---------- Source information ----------
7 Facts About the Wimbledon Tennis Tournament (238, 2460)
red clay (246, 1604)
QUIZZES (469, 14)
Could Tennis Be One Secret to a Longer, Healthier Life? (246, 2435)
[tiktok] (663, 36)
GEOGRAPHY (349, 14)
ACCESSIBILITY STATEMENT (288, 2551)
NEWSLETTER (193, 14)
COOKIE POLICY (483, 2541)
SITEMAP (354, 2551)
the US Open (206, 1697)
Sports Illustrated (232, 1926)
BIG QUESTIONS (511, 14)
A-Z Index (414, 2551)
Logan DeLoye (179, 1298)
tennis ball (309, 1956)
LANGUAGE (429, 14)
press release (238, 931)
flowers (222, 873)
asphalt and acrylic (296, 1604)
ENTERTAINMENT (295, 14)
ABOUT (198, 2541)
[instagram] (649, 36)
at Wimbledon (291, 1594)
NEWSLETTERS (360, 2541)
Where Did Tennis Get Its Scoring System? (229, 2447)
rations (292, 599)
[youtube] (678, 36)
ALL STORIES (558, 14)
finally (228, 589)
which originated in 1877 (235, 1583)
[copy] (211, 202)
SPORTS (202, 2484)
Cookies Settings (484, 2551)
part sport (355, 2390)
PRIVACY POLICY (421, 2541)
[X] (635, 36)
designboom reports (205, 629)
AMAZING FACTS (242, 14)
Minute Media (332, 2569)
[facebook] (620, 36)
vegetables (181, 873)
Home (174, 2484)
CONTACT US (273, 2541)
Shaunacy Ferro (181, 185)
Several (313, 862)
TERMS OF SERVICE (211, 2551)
----------
#### [Your task]
Whenever a line of the material above contains the string "Wimbledon", copy that line out.

#### [Task solution]
7 Facts About the Wimbledon Tennis Tournament (238, 2460)
at Wimbledon (291, 1594)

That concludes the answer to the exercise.